In multiple regression the vector of parameters is usually called β.

Assumptions:
- The columns of `x` are `linearly independent` - that there is no way to write any one as a weighted sum of some of the others. If not met, we could not estimate `beta`.
- The columns of `x` are all uncorrelated with the `errors e`.

In [2]:
from scratch.linear_algebra import dot, Vector

# beta = [alpha, beta_1, ..., beta_k]
# x_i = [1, x_i1, ..., x_ik]

def predict(x: Vector, beta: Vector) -> float:
    '''assumes that the first element of x is 1'''
    return dot(x, beta)

# For example, x_i (independent variables vector):
[
    1,  # constant term
    34, # feature 1
    2,  # feature 2
    0   # feature 3...
]

[1, 34, 2, 0]

As we did in the simple linear model, we’ll choose `beta` to minimize the `sum of squared errors`. Finding an exact solution is not simple to do by hand, which means we’ll need to use gradient descent.

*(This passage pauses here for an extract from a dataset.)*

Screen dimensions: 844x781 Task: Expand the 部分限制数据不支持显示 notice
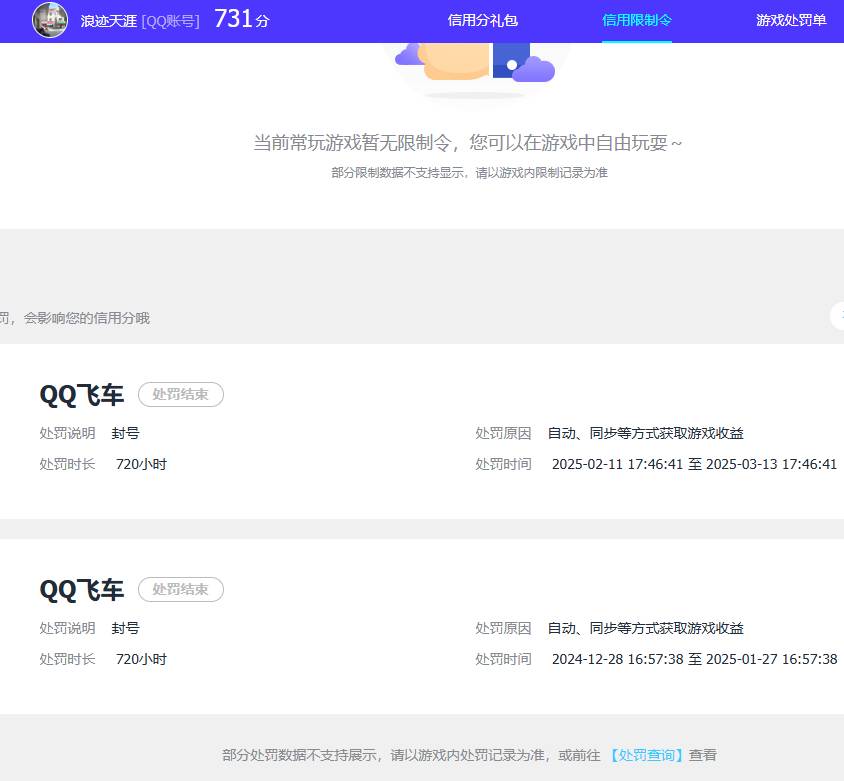470,172
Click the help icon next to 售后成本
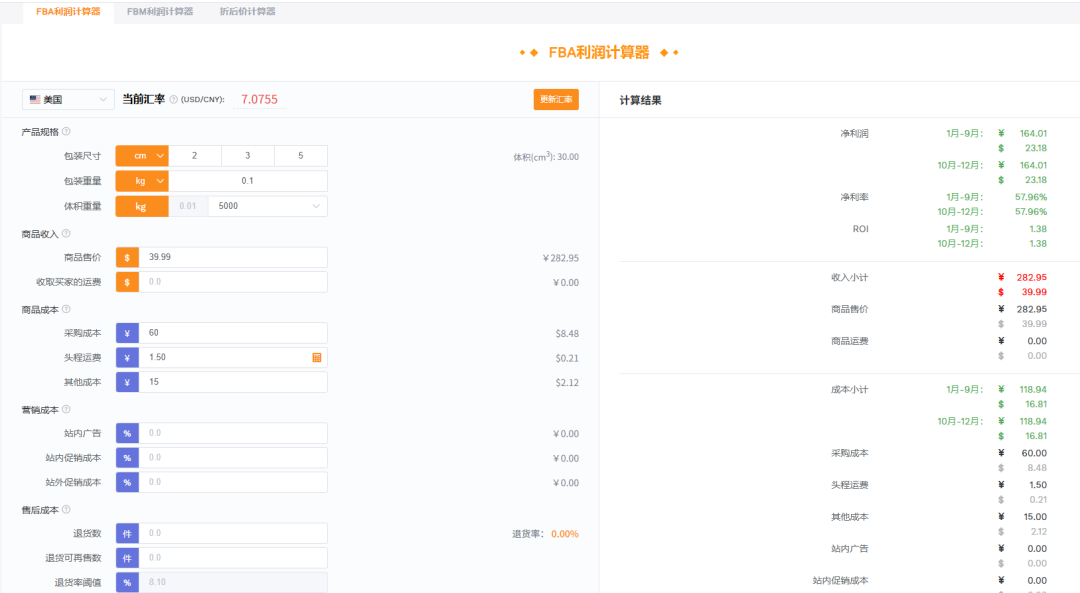 [x=65, y=509]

The error function is almost identical to the one used for `simple linear regression` but instead of expecting parameters `alpha`, `beta` it will take a vector of arbitrary length:

In [3]:
from typing import List

def error(x: Vector, y: float, beta: Vector) -> float:
    return predict(x, beta) - y

In [4]:
def squared_error(x: Vector, y: float, beta: Vector) -> float:
    return error(x, y, beta) ** 2

In [5]:
x = [1, 2, 3]
y = 30
beta = [4, 4, 4] # so prediction = 4 + 8 + 12 = 24

In [6]:
error(x, y, beta)

-6

In [7]:
squared_error(x, y, beta)

36

In [8]:
# The gradient
def sqerror_gradient(x: Vector, y: float, beta: Vector) -> Vector:
    err = error(x, y, beta)
    return [2 * err * x_i for x_i in x]

In [9]:
sqerror_gradient(x, y, beta)

[-12, -24, -36]